Singapore: Bristol-Myers Squibb is looking forward to bring more transparency in its clinical trials and has partnered with Duke Clinical Research Institute (DCRI) whose faculty members will serve as an independent scientific review committee to evaluate data requests and their accompanying research proposals by scientific and medical researchers seeking access to clinical trial information from Bristol-Myers Squibb-sponsored trials.

BMS mentioned that the collaboration is to support data sharing, transparency and disclosure of clinical trial information available for scientific research and will include protocols, full clinical study reports (CSR) and de-identified patient-level data and study-level data for medicines and indications approved in the US and/or Europe for trials completed after January 2008.

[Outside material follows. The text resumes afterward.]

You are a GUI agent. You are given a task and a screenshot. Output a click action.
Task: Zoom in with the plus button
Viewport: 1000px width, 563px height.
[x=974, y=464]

"Bristol-Myers Squibb's collaboration with DCRI reflects our commitment to providing broader, more timely access to important clinical trial information and serves as a catalyst to strengthening public confidence in medicines, advancing science and improving public health," said Mr Francis Cuss, executive vice president and chief scientific officer, Bristol-Myers Squibb.

"This program is a great leap forward for open science and is highly consistent with the DCRI's mission to develop and share knowledge that improves the care of patients around the world through innovative clinical research," said Mr Eric Peterson, executive director, DCRI.

Bristol-Myers Squibb will also publish CSR synopses at http://bms.com/clinical_trials/Pages/home.aspx for studies that support a product's marketing authorization application to the US Food and Drug Administration or the European Medicines Agency shortly after the regulatory approval of the product has been granted. The company has also committed to provide lay-language summaries of clinical trial results for patients who participated in clinical trials and wish to receive a summary of the aggregate study level results. Bristol-Myers Squibb is working with various industry groups and regulators to evaluate the most effective method to deliver this level of detail to patients.